Stored data
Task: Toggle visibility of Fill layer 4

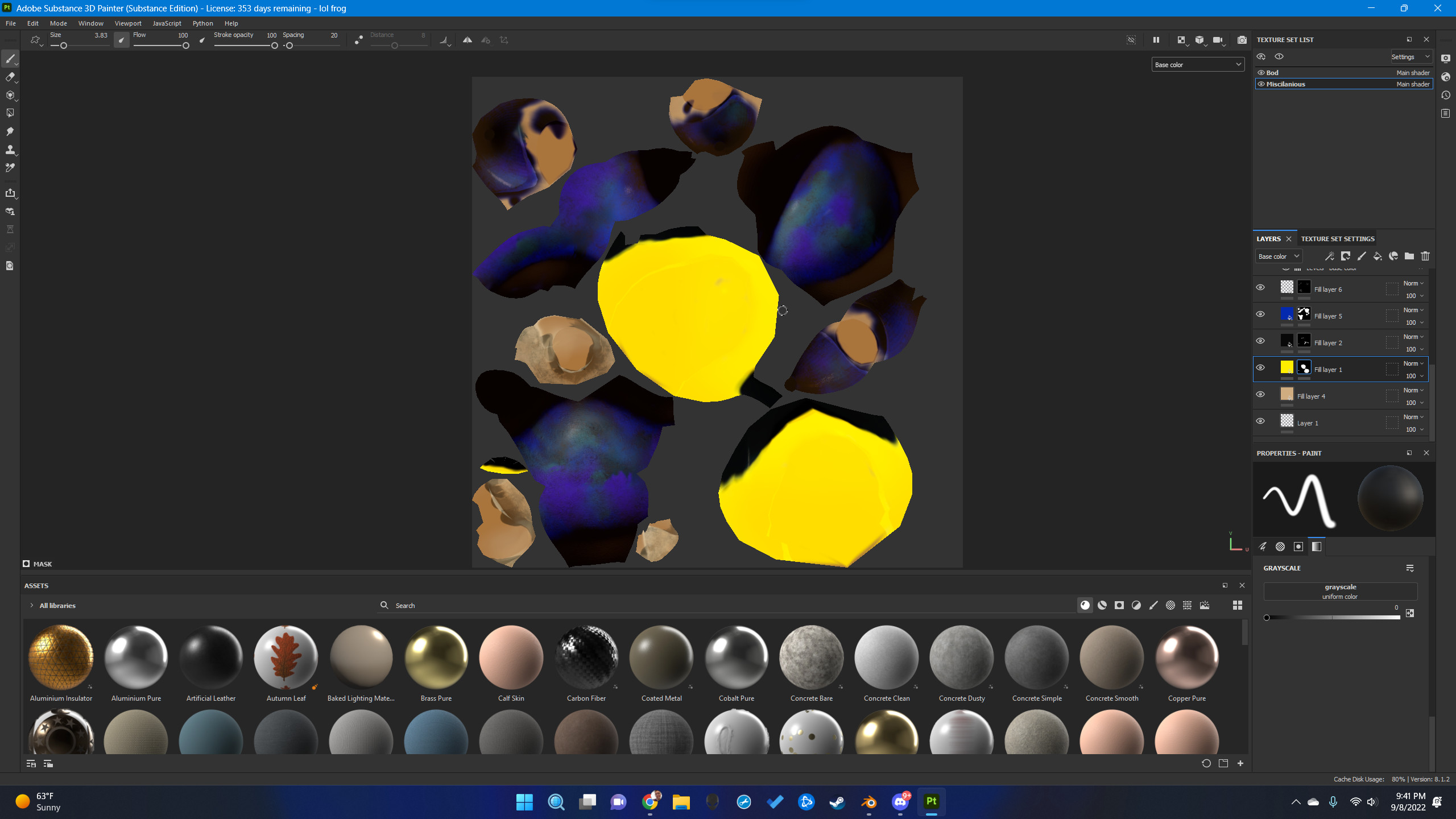Action: coord(1260,394)
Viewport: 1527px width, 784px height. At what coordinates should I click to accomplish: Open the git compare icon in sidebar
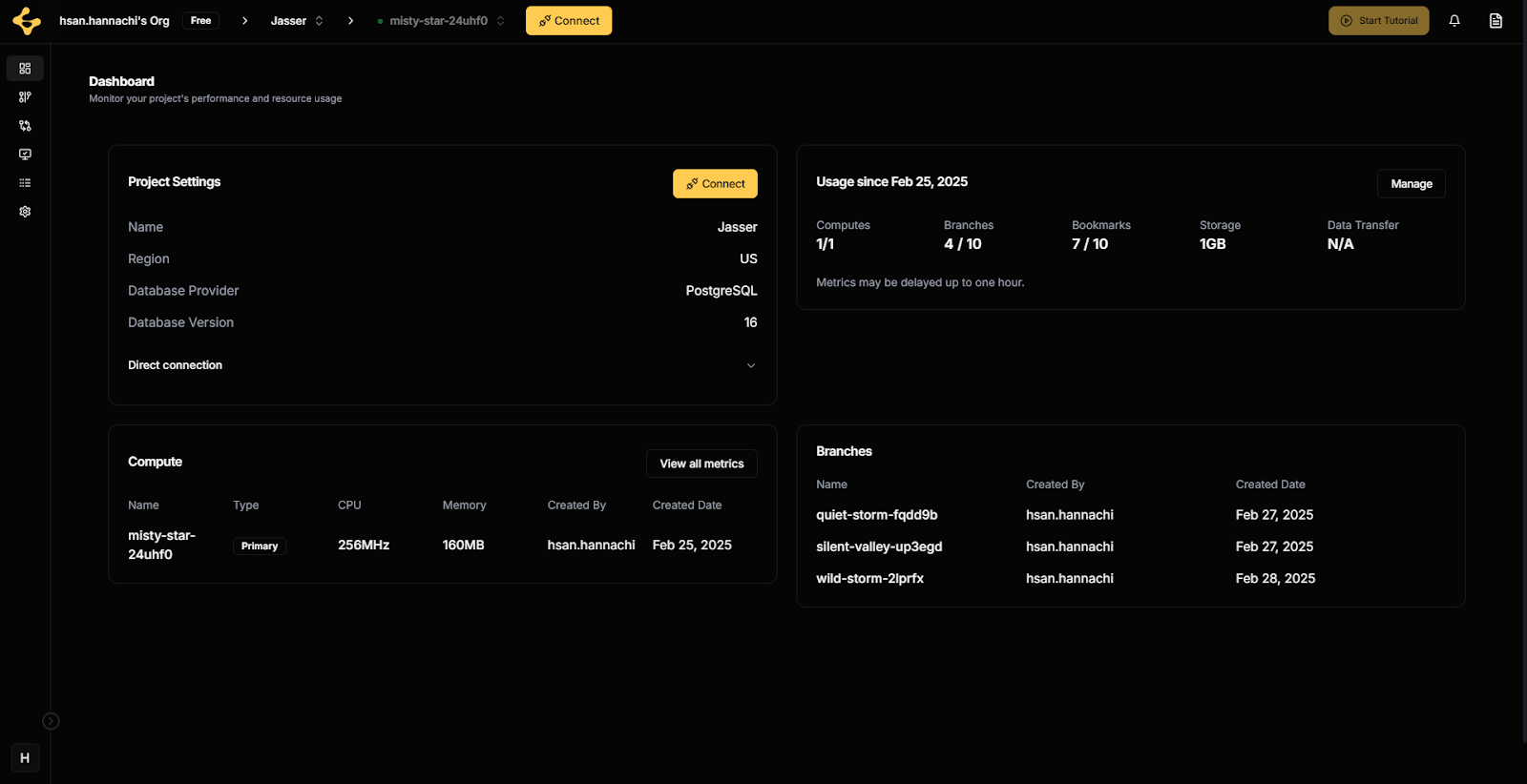25,126
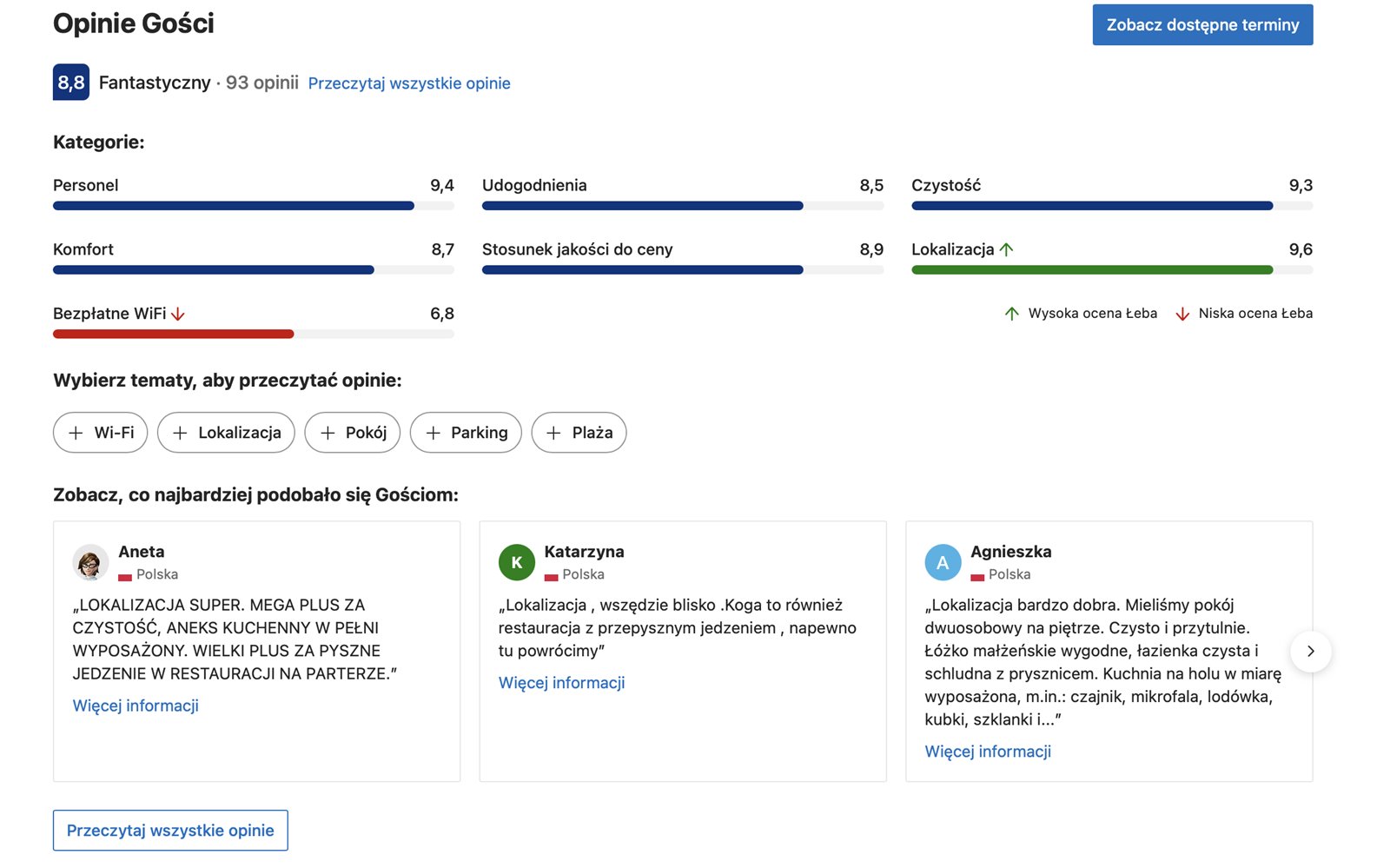
Task: Toggle the Wi-Fi topic filter chip
Action: pos(101,433)
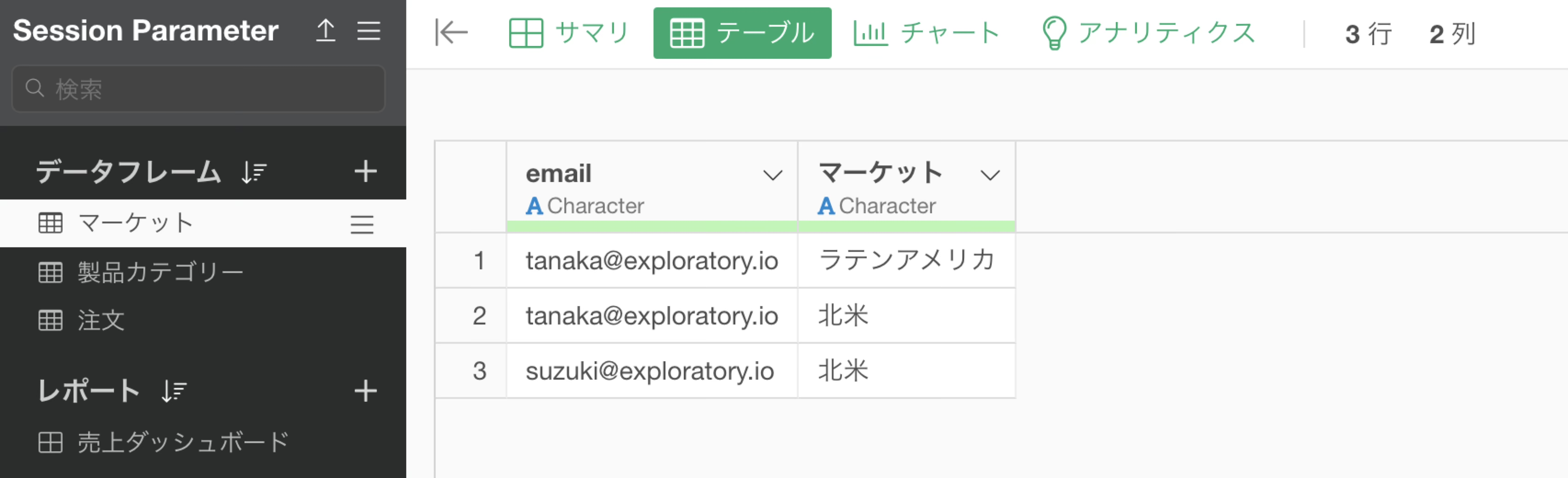The height and width of the screenshot is (478, 1568).
Task: Add a new data frame
Action: click(x=365, y=171)
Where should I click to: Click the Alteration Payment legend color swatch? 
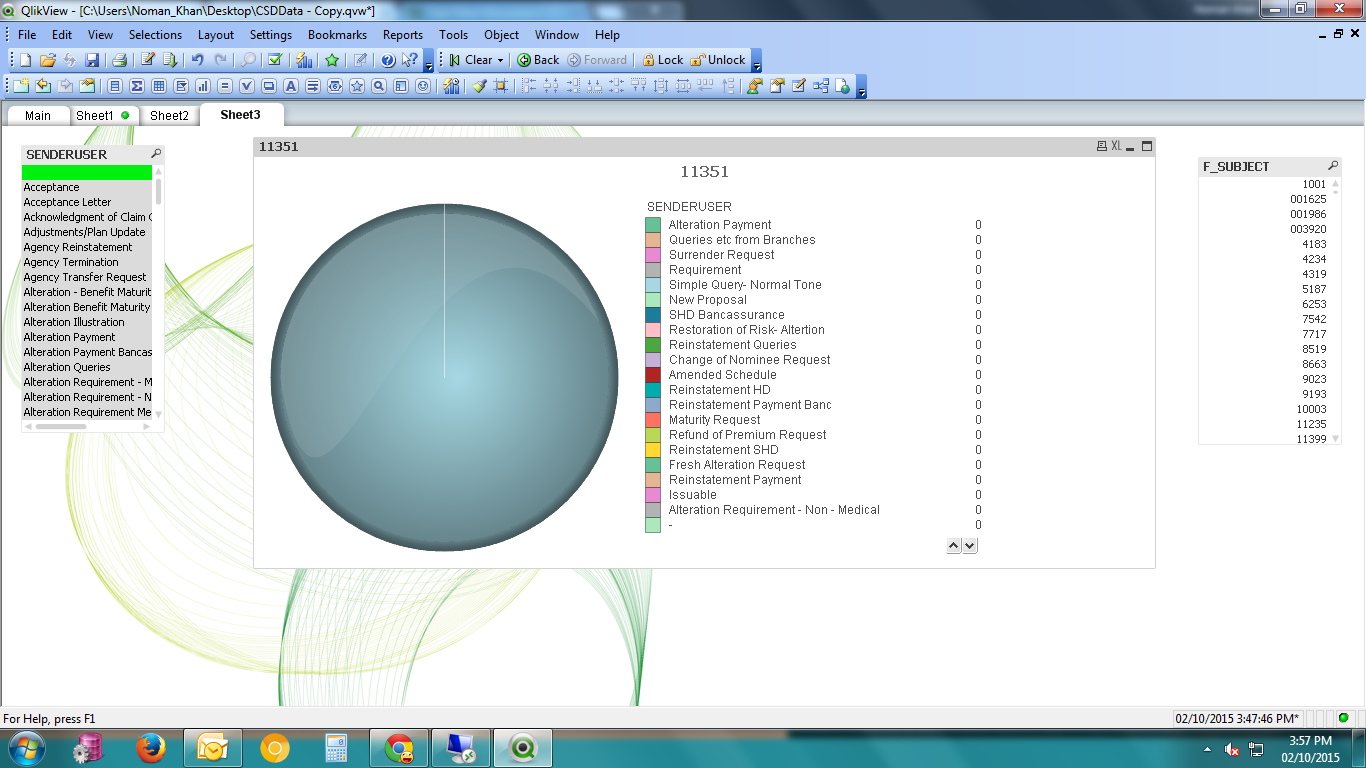653,225
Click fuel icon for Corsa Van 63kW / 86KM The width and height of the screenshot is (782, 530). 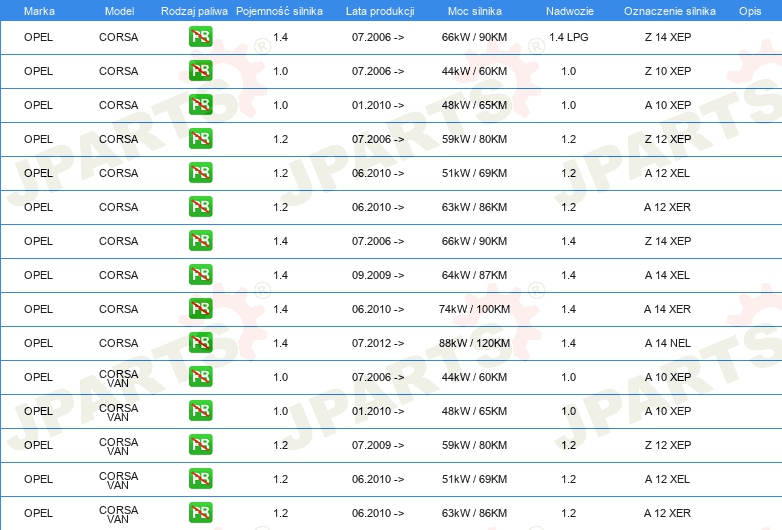click(201, 513)
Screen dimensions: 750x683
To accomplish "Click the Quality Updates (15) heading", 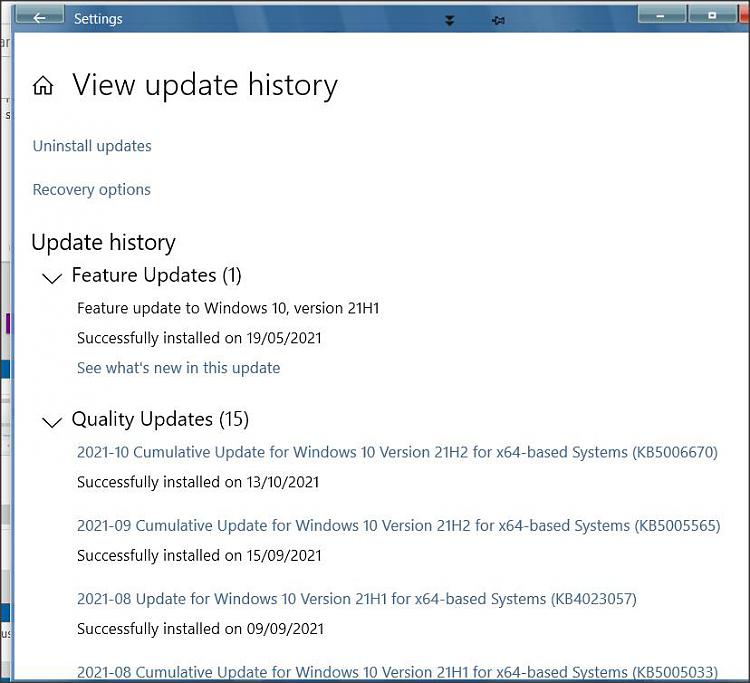I will coord(160,419).
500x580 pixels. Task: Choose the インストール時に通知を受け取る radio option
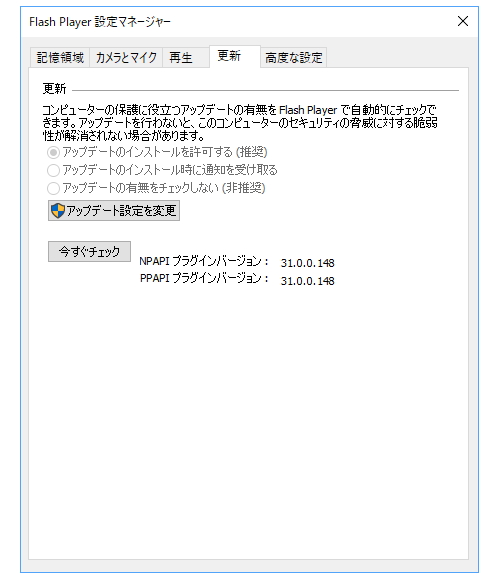coord(54,170)
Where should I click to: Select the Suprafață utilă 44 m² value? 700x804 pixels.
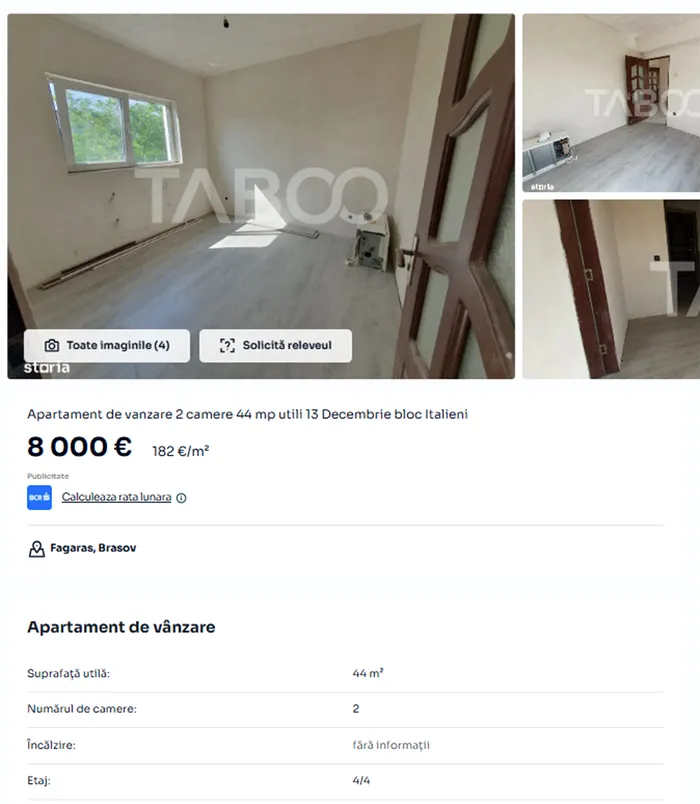[368, 673]
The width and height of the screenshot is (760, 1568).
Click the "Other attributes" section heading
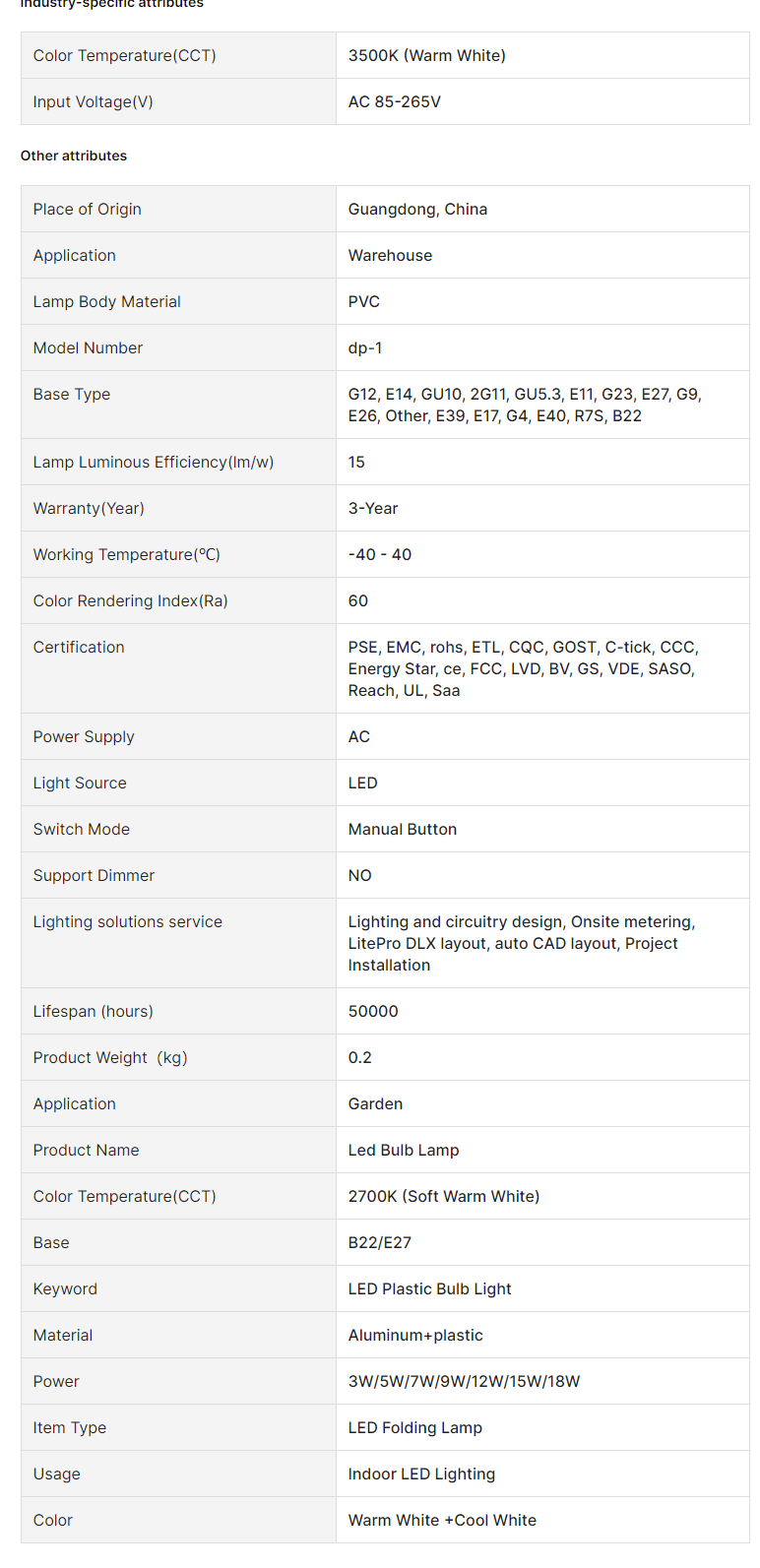(74, 156)
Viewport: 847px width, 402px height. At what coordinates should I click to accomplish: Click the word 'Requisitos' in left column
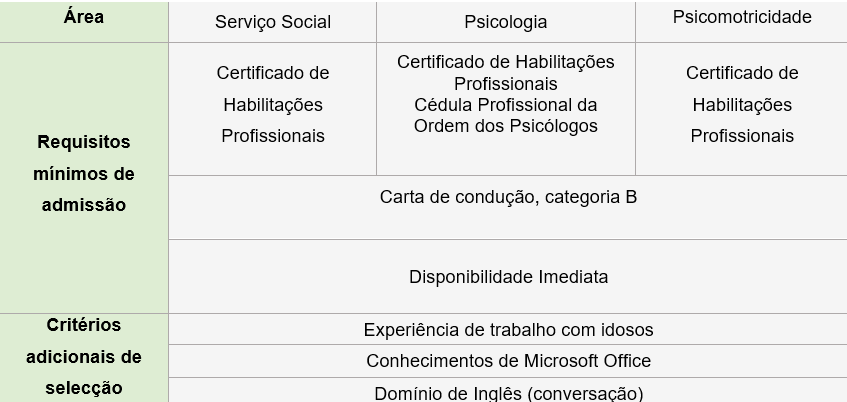pyautogui.click(x=84, y=142)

> _Description of the task_: Which lines run from the one containing "Where should I click to: Select" to the end of the entries above? Write them out exactly, leaving out every picture.

> _Response to the exercise_:
Where should I click to: Select the Suprafață utilă 44 m² value? 700x804 pixels.
[368, 673]
The width and height of the screenshot is (760, 1568).
Click the "Other attributes" section heading
(74, 156)
Viewport: 847px width, 402px height. At what coordinates should I click to accomplish: Click the word 'Requisitos' in left column
pyautogui.click(x=84, y=142)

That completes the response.